REPUBLIKA.CO.ID, SLEMAN -- Tes swab atau usap dengan polymerase chain reaction (PCR) masih menjadi metode terakurat mendeteksi infeksi virus corona jenis baru (SARS-CoV-2), penyebab Covid-19. Namun, hasil pemeriksaan memang kadang berbeda, meski pengujian dilakukan dalam waktu berdekatan.
Pakar Mikrobiologi Klinik Fakultas Kedokteran, Kesehatan Masyarakat dan Keperawatan (FKKMK) UGM, dr Titik Nuryastuti, menjelaskan ada beragam faktor memengaruhi hasil uji swab PCR. Salah satunya ialah faktor waktu dan prosedur pengambilan sampel swab.
"Waktu pengambilan swab yang berbeda bisa memberikan hasil pemeriksaan yang berbeda pula," kata Titik, Selasa (8/12).
Titik mencontohkan, seseorang melakukan tes swab di rumah sakit dan hasilnya positif. Keesokan harinya, orang itu kembali melakukan swab PCR di rumah sakit yang berbeda, namun hasilnya menjadi negatif.
Titik menerangkan, bila ini terjadi dalam masa inkubasi virus, yakni hari ke dua hingga 14 setelah terpapar, kondisi itu disebut sebagai negatif palsu. Ini mungkin terjadi karena jumlah virus yang rendah dan berada di bawah ambang deteksi PCR.
"Alhasil, uji swab memberikan hasil negatif," ujar Ketua Tim Laboratorium Covid-19 FKKMK UGM tersebut.

### CUPLIKAN DATA
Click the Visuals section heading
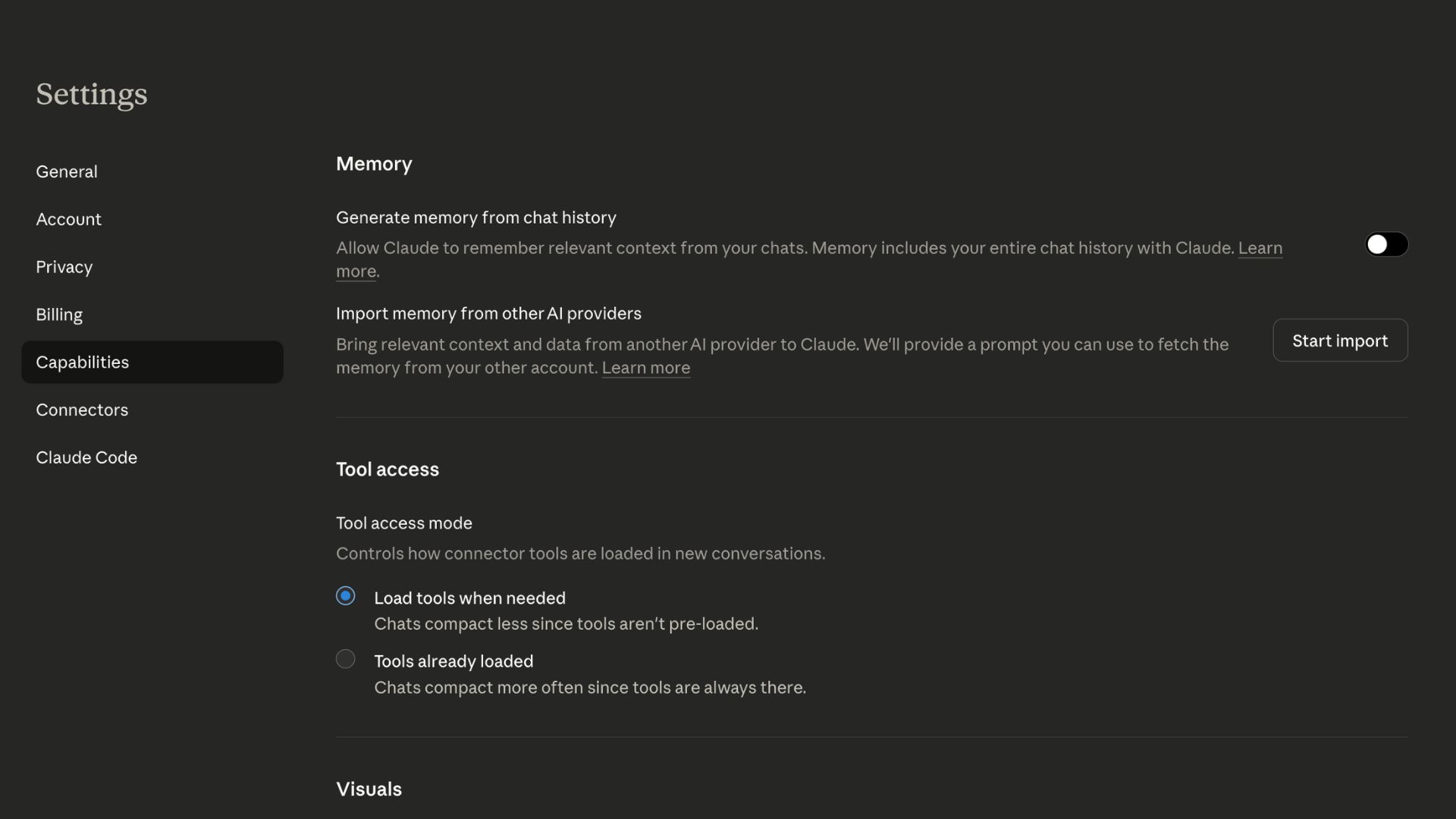 pyautogui.click(x=369, y=789)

### SOAL YANG DIKERJAKAN
**A)** Apa terjemahan bahasa Inggris dari kalimat "Titik mencontohkan, seseorang melakukan tes swab di rumah sakit dan hasilnya positif." dalam artikel tentang uji swab PCR?
**B)** Lanjutkan artikel tentang uji swab PCR mulai setelah kalimat terakhirnya.

### JAWABAN
**A)** Titik gave an example: a person takes a swab test at a hospital and the result is positive.

**B)**
Banyak faktor memengaruhi hasil uji swab PCR, seperti fase preanalitik, analitik, dan post analitik. Fase preanalitik memberi pengaruh terbesar, mulai dari proses pengambilan, penanganan, dan transportasi sebelum sampai lab, penyimpanan, dan pengiriman sampel.
Lalu, fase analitik atau proses pengerjaan ekstraksi RNA dan PCR. Terakhir, fase post analitik atau tahapan interpretasi hasil dan penyerahan hasil ke pasien. Titik menyebut, tahapan-tahapan itu memengaruhi keakuratan hasil pemeriksaan tes swab.
"Jadi, bisa dari pengambilan sampel, prosedur pengambilan sampel, transportasi sampel ke lab dan lainnya. Namun, yang paling kritis itu saat pengambilan sampel," jelasnya.
Titik mencontohkan, dalam proses pemeriksaan swab PCR di Lab Covid-19 FKKMK/RSA UGM semua prosedur telah sesuai standar Organisasi Kesehatan Dunia (WHO) dan dilakukan di lab dengan fasilitas Biosafety Level (BSL) 2 plus. Prosedurnya telah pula diuji PME ke Litbangkes Jakarta dan lulus 100 persen.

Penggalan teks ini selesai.